Another approach to the trench problem is to model not the full depth of the trench, but just the top of the trench, and then make cut-down figures to go in the trenches. You buy figures and cut just head and shoulders/arms off them, and use these to represent troops in the trenches. This is nice enough if you can be bothered, but it means that you have to make two versions of all your troops, and life is too short for that.
All solutions to the problem are compromises. Here is mine.
Here you see one stand of Sikhs about to enter a trench, and another already there. The trench piece is reasonably small and durable and easy to transport and store. It does not look like a hill, because it isn't tall enough for that. It appears deeper than it is, because the bottom of it is painted a darker colour, and because imagination helps the illusion along a bit.

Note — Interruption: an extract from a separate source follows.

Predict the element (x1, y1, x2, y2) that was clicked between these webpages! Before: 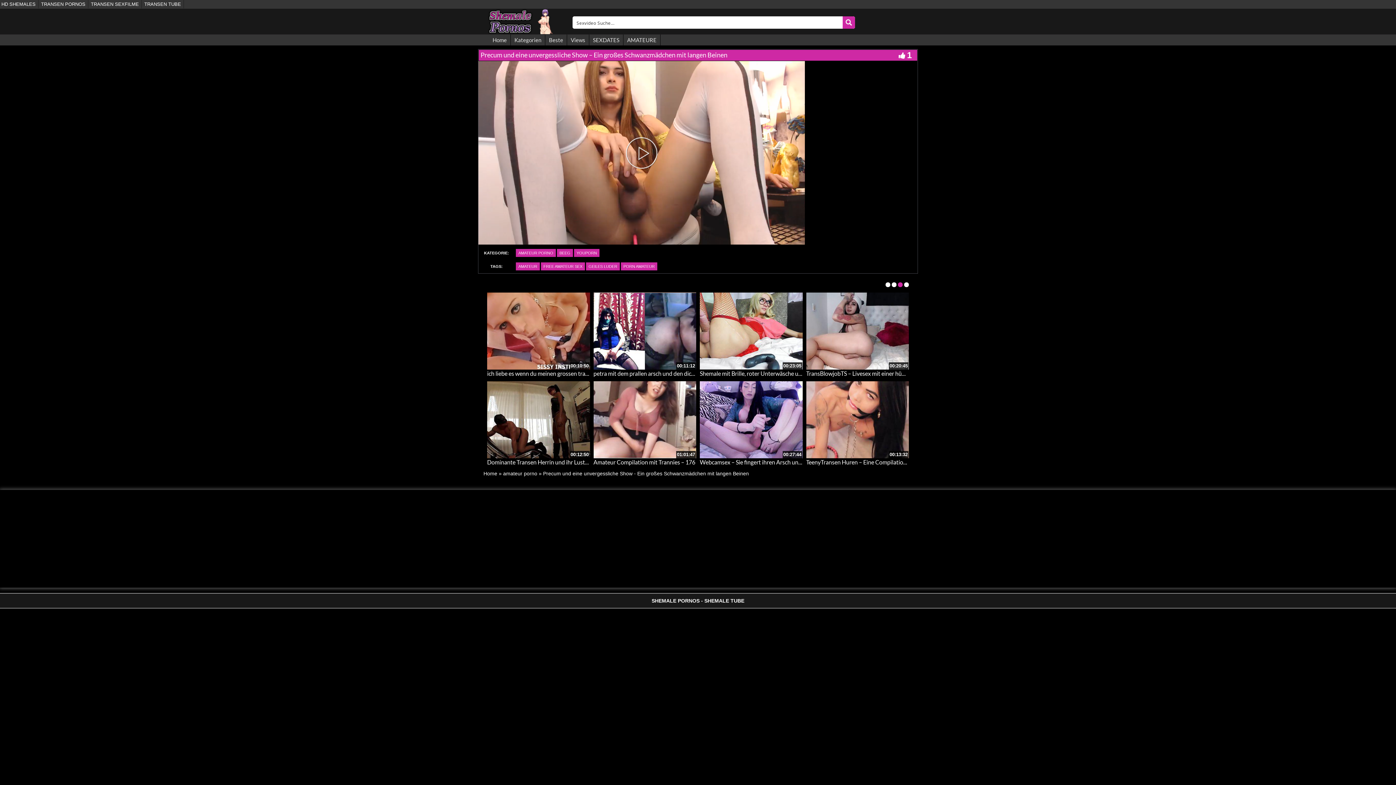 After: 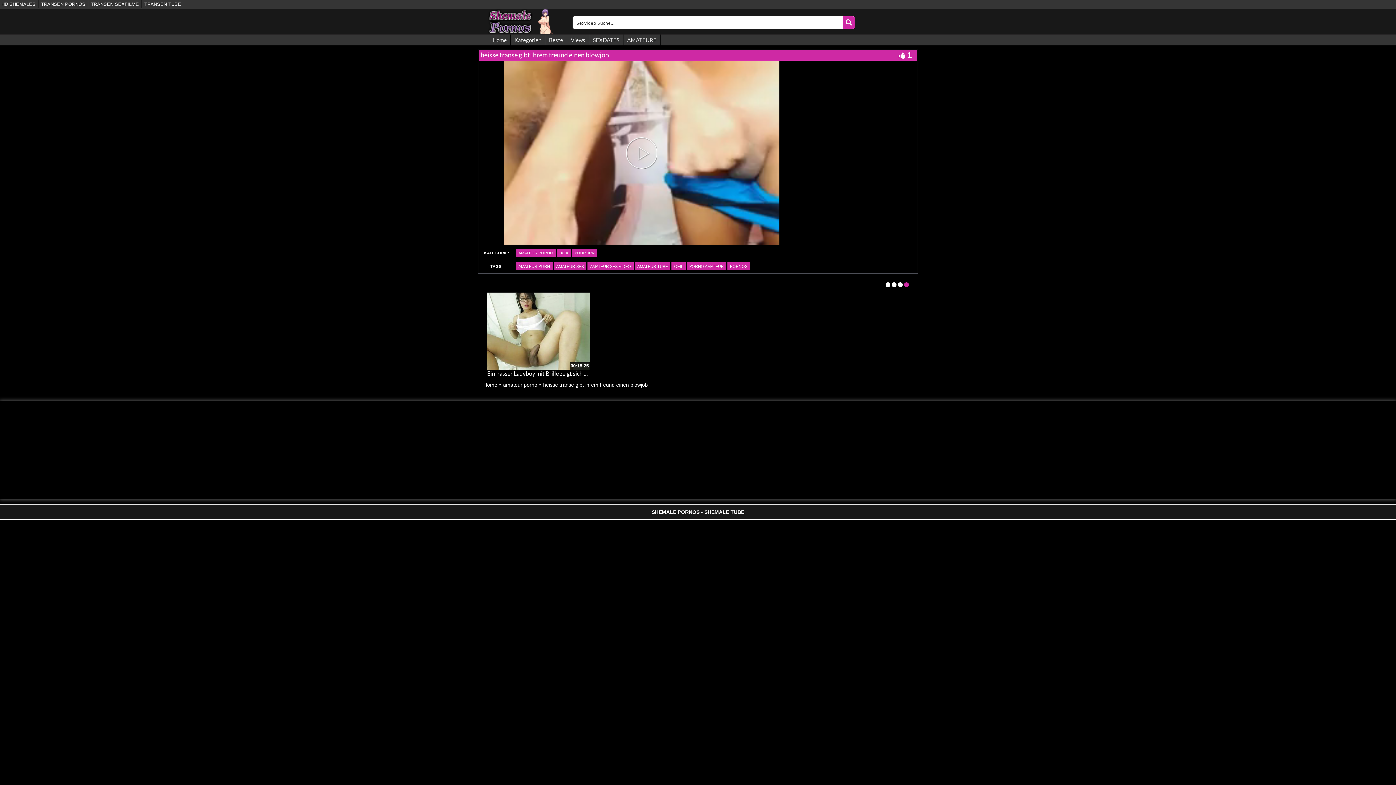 Action: label: heisse transe gibt ihrem freund einen blowjob bbox: (700, 458, 813, 465)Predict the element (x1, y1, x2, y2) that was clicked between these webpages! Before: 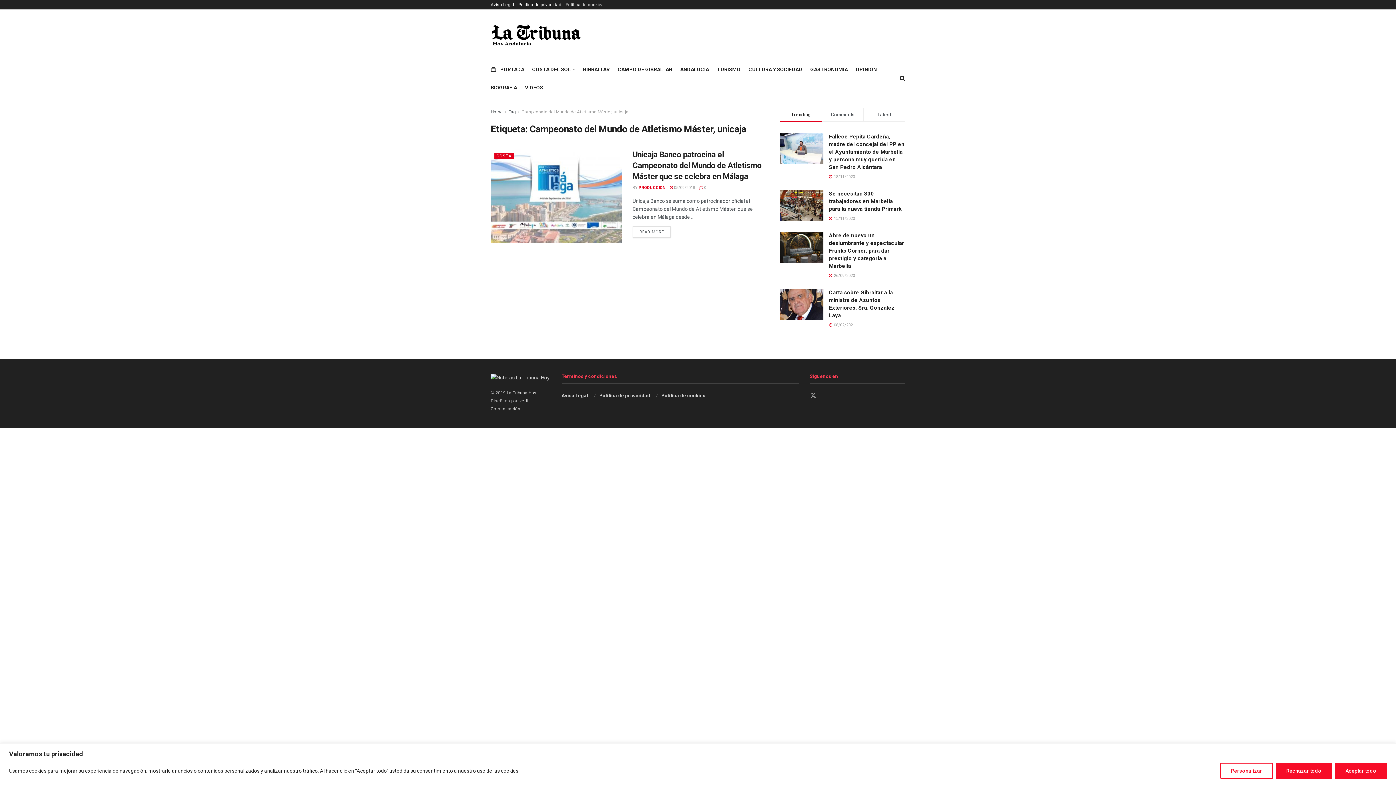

The raised sides of the trench come up about to knee height on the figures.
The trench section is a piece of thick card, with pieces of cork glued on it to bring the sides up a bit. The outside of the trench has a gentle slope, and the inside a steep one. The same mud mix that I use to base my figures binds everything together and fills the gaps (you could use brown acrylic mastic to do the same job). At one end of the trench, some corrugated iron sheeting (Wills plastic sheeting - actually transparent before painting) acts as a roof from the elements. You could use planking, corrugated iron, or similar to line the inside of the trench. Troops who had the time would often shore up their trenches this way. Sometimes wattle fencing was used.
This trench is a simple shape: a rectangle. Trenches were also U-shaped and L-shaped quite commonly. Larger trenches would always have angles in them, so that shrapnel from a shell landing in the trench would not blast down the full length of it, but would soon meet a corner.
Here we see some British paras (Esci and SHQ) in a trench. The front edge of it has been fortified with sand bags. These are made from Milliput putty. I rolled the putty into a sausage shape, then cut it into lengths with scissors. The cutting action pinched the putty into bag-like ends, and these pieces were simply pressed onto the model and then painted when dry.
Here we see corrugated iron sheeting used to revet the front edge of some trenches. It is made from Wills sheeting. Some of it I have painted green, and some of it blue, to suggest that it has been scavanged from a civilian building. The formation of the trench has little communication trenches linking fighting areas.